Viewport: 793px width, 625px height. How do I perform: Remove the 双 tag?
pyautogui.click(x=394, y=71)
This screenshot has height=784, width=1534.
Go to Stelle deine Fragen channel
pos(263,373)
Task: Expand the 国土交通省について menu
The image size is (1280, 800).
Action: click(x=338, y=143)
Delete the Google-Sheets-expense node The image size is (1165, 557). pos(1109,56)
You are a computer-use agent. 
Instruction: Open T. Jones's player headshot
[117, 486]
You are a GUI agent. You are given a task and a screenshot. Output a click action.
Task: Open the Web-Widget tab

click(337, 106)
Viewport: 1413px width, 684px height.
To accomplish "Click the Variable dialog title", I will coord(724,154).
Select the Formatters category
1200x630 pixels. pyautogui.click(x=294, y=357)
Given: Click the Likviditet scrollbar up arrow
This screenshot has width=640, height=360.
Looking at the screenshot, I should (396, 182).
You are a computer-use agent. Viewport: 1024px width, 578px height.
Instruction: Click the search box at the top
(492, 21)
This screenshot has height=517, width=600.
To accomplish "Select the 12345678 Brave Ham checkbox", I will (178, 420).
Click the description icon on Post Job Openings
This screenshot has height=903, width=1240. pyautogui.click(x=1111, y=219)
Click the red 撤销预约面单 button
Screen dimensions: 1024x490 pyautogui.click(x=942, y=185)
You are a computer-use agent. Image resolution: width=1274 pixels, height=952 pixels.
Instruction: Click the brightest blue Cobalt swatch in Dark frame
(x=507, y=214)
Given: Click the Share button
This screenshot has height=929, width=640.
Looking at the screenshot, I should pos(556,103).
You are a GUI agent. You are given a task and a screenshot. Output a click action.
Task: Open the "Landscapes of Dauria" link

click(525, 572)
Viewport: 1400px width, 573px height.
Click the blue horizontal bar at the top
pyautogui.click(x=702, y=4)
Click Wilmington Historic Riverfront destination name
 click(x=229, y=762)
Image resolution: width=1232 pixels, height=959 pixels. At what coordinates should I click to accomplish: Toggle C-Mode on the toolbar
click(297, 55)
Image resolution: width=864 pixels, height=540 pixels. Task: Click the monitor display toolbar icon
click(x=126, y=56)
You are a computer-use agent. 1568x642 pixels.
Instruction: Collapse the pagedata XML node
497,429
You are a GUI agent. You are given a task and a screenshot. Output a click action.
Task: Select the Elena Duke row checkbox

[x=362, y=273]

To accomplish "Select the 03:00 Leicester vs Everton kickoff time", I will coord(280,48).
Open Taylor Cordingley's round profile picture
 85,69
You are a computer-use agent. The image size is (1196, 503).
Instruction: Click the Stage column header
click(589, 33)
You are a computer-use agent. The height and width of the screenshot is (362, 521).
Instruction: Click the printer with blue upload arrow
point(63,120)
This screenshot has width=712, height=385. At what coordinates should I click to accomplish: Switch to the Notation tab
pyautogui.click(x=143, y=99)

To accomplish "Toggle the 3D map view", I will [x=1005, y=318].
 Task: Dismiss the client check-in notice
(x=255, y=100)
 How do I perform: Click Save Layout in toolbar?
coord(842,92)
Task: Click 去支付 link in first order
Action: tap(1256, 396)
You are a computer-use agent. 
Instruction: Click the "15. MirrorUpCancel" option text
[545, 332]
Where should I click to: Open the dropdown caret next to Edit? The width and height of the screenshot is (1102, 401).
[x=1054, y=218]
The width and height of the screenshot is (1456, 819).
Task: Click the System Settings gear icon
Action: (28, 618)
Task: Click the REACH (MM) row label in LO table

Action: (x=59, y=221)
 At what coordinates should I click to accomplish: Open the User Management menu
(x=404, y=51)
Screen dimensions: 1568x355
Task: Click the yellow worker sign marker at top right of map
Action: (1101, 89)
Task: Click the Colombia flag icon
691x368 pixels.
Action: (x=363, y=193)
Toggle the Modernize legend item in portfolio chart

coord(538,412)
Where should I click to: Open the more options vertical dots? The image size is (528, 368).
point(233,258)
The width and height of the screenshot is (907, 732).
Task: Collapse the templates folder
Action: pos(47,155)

○ ○ ○

Retype the whole listing exactly.

▸ Result of the task
Viewport: 793px width, 625px height. How do I perform: Remove the 双 tag?
pyautogui.click(x=394, y=71)
This screenshot has height=784, width=1534.
Go to Stelle deine Fragen channel
pos(263,373)
Task: Expand the 国土交通省について menu
The image size is (1280, 800).
Action: click(x=338, y=143)
Delete the Google-Sheets-expense node The image size is (1165, 557). pos(1109,56)
You are a computer-use agent. 
Instruction: Open T. Jones's player headshot
[117, 486]
You are a GUI agent. You are given a task and a screenshot. Output a click action.
Task: Open the Web-Widget tab

click(337, 106)
Viewport: 1413px width, 684px height.
To accomplish "Click the Variable dialog title", I will coord(724,154).
Select the Formatters category
1200x630 pixels. pyautogui.click(x=294, y=357)
Given: Click the Likviditet scrollbar up arrow
This screenshot has width=640, height=360.
Looking at the screenshot, I should (396, 182).
You are a computer-use agent. Viewport: 1024px width, 578px height.
Instruction: Click the search box at the top
(492, 21)
This screenshot has height=517, width=600.
To accomplish "Select the 12345678 Brave Ham checkbox", I will (178, 420).
Click the description icon on Post Job Openings
This screenshot has height=903, width=1240. pyautogui.click(x=1111, y=219)
Click the red 撤销预约面单 button
Screen dimensions: 1024x490 pyautogui.click(x=942, y=185)
You are a computer-use agent. Image resolution: width=1274 pixels, height=952 pixels.
Instruction: Click the brightest blue Cobalt swatch in Dark frame
(x=507, y=214)
Given: Click the Share button
This screenshot has height=929, width=640.
Looking at the screenshot, I should pos(556,103).
You are a GUI agent. You are given a task and a screenshot. Output a click action.
Task: Open the "Landscapes of Dauria" link

click(525, 572)
Viewport: 1400px width, 573px height.
Click the blue horizontal bar at the top
pyautogui.click(x=702, y=4)
Click Wilmington Historic Riverfront destination name
 click(x=229, y=762)
Image resolution: width=1232 pixels, height=959 pixels. At what coordinates should I click to accomplish: Toggle C-Mode on the toolbar
click(297, 55)
Image resolution: width=864 pixels, height=540 pixels. Task: Click the monitor display toolbar icon
click(x=126, y=56)
You are a computer-use agent. 1568x642 pixels.
Instruction: Collapse the pagedata XML node
497,429
You are a GUI agent. You are given a task and a screenshot. Output a click action.
Task: Select the Elena Duke row checkbox

[x=362, y=273]

To accomplish "Select the 03:00 Leicester vs Everton kickoff time", I will coord(280,48).
Open Taylor Cordingley's round profile picture
 85,69
You are a computer-use agent. The image size is (1196, 503).
Instruction: Click the Stage column header
click(589, 33)
You are a computer-use agent. The height and width of the screenshot is (362, 521).
Instruction: Click the printer with blue upload arrow
point(63,120)
This screenshot has width=712, height=385. At what coordinates should I click to accomplish: Switch to the Notation tab
pyautogui.click(x=143, y=99)

To accomplish "Toggle the 3D map view", I will [x=1005, y=318].
 Task: Dismiss the client check-in notice
(x=255, y=100)
 How do I perform: Click Save Layout in toolbar?
coord(842,92)
Task: Click 去支付 link in first order
Action: tap(1256, 396)
You are a computer-use agent. 
Instruction: Click the "15. MirrorUpCancel" option text
[545, 332]
Where should I click to: Open the dropdown caret next to Edit? The width and height of the screenshot is (1102, 401).
[x=1054, y=218]
The width and height of the screenshot is (1456, 819).
Task: Click the System Settings gear icon
Action: (28, 618)
Task: Click the REACH (MM) row label in LO table

Action: (x=59, y=221)
 At what coordinates should I click to accomplish: Open the User Management menu
(x=404, y=51)
Screen dimensions: 1568x355
Task: Click the yellow worker sign marker at top right of map
Action: (1101, 89)
Task: Click the Colombia flag icon
691x368 pixels.
Action: (x=363, y=193)
Toggle the Modernize legend item in portfolio chart

coord(538,412)
Where should I click to: Open the more options vertical dots? The image size is (528, 368).
point(233,258)
The width and height of the screenshot is (907, 732).
Task: Collapse the templates folder
Action: pos(47,155)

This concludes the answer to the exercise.